Scientific Name: Geranium maderense
Common Name: Madeira Cranesbill
Plant Type: Herbaceous Biennial
Environment: Full sun to semi-shaded locations work best. If you want millions more of this plant, do not remove the spent seed heads and allow it to self sow. The old leaves should not be removed too soon - particularly if it is in an exposed location, as the plant uses them to prop itself up to resist wind loosening.
Bloom: Late winter to late summer.
Uses: Attractive as an insectiary plant.
Who would ever think this plant was a geranium? Two feet tall, three foot long fleshy branches with leaves radiating out in all directions from a thick woody trunk, a purple blaze of quarter size flowers clustered together at the ends of hairy petioles, make this variety of geranium unlike any other!

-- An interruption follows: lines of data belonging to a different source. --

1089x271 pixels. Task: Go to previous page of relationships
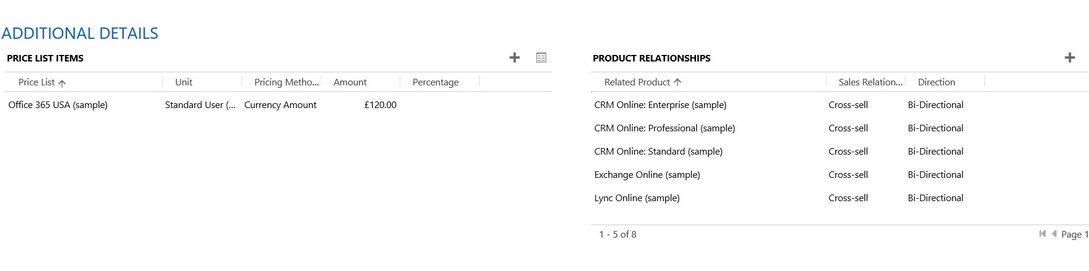point(1054,234)
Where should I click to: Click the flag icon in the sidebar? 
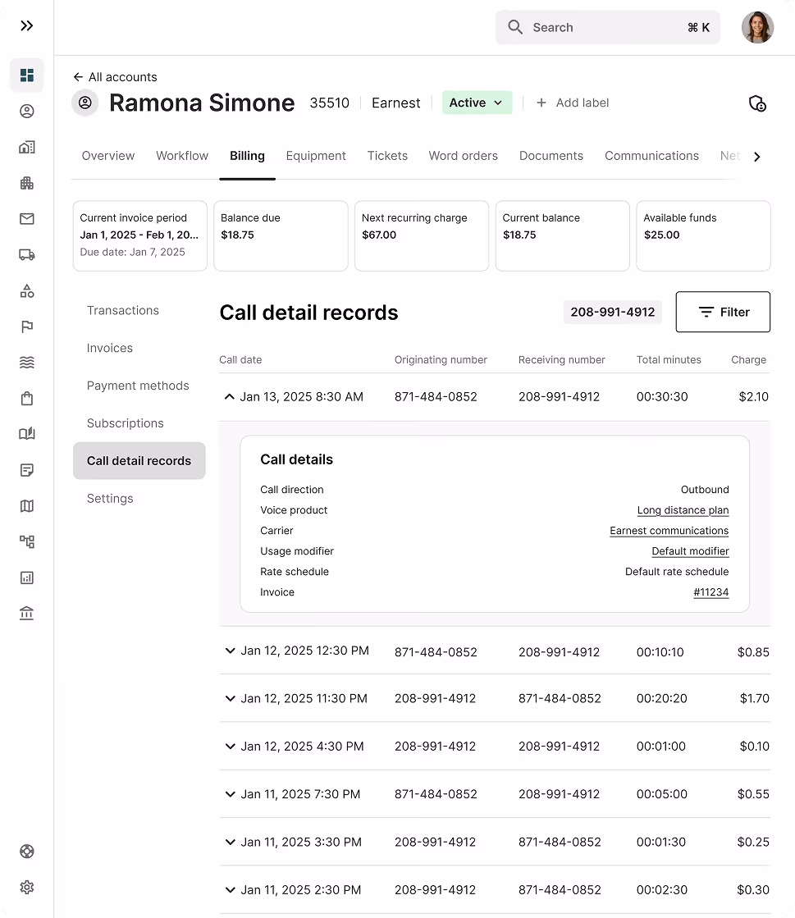(27, 327)
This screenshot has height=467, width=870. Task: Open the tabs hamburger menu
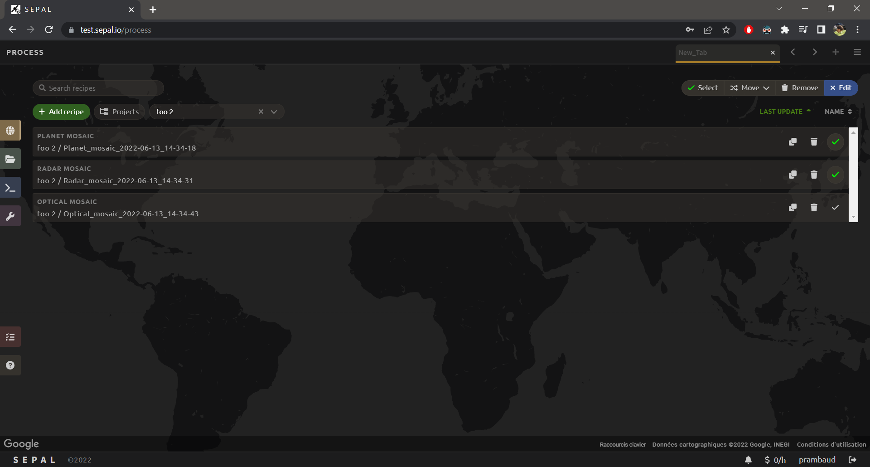[x=857, y=52]
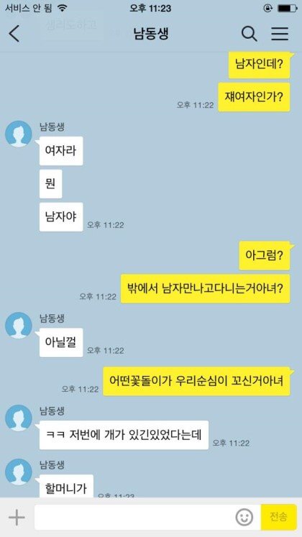Tap the plus attachment icon

click(x=17, y=517)
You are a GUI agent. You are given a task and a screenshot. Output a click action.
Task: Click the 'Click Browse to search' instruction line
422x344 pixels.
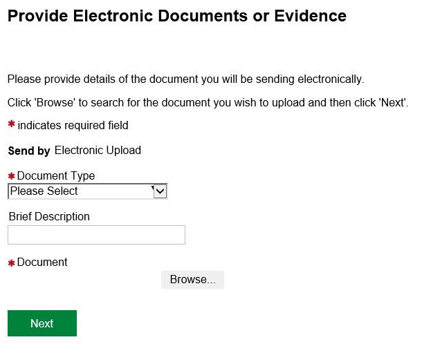click(x=208, y=103)

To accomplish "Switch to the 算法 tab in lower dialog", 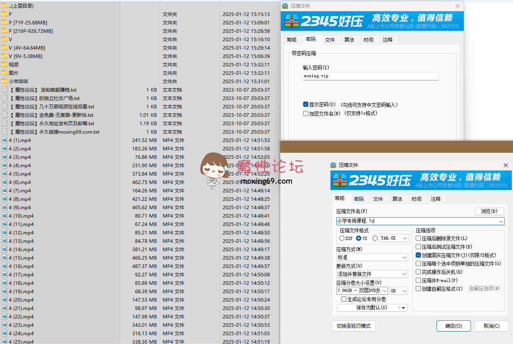I will 397,199.
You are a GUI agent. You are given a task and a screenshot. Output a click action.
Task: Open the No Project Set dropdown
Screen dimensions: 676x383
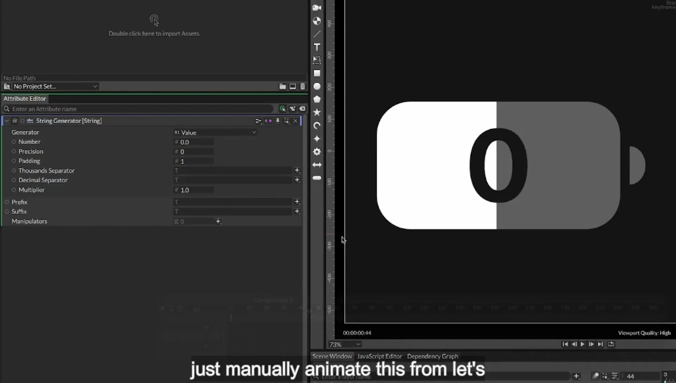pos(55,86)
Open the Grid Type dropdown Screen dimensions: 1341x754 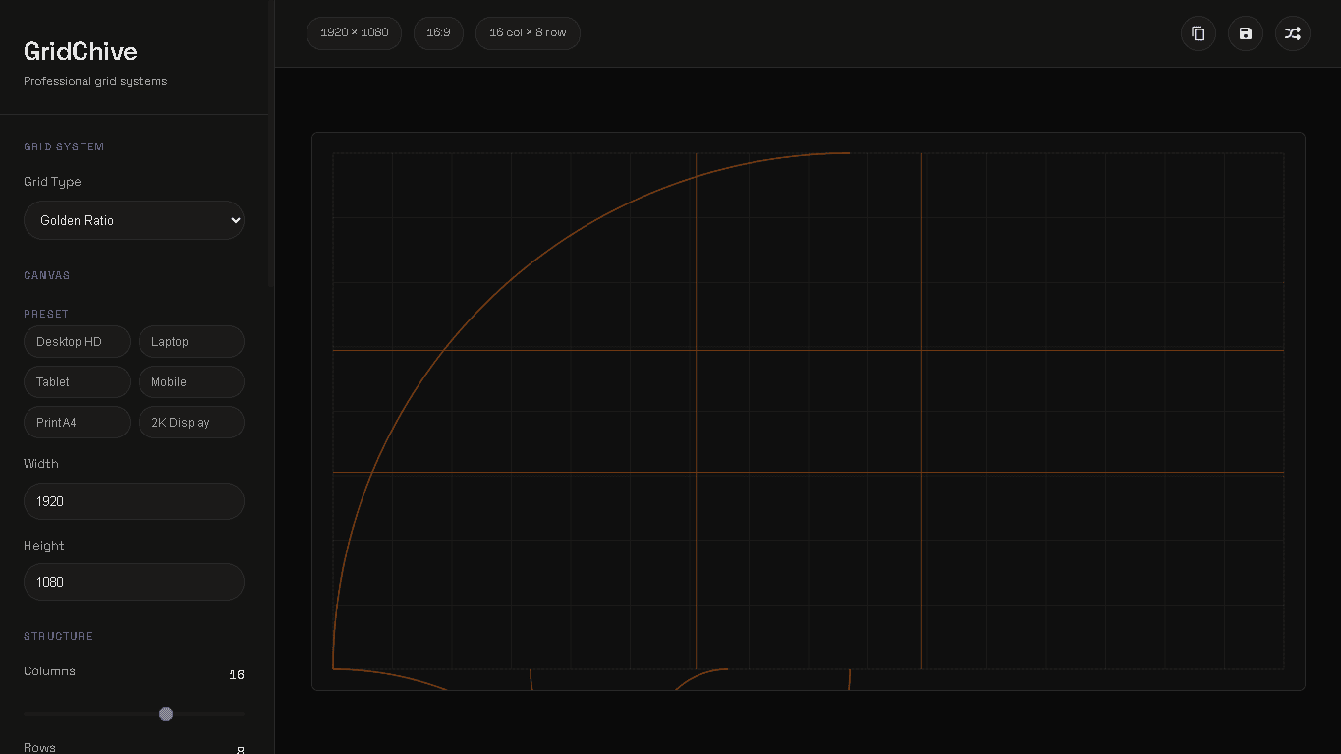tap(134, 220)
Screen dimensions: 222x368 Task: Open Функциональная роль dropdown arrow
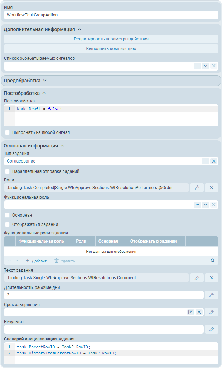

Geranium maderense is native to Madeira, an island off the coast of Portugal, and is an example of what can happen, botanically speaking, to a seed that may have floated on driftwood, carried in a bird's beak, caught in the hoof of a goat, or blown by the wind to its new island home.
In its struggle to survive, it underwent changes from being in a different climate, among different predators and pollinators, and facing competition from new and different plants. Some, or a combination of all of these factors, caused the seed to evolve and change over vast periods of time into a geranium wildly different from the ones we know so well and grow in our gardens and window boxes.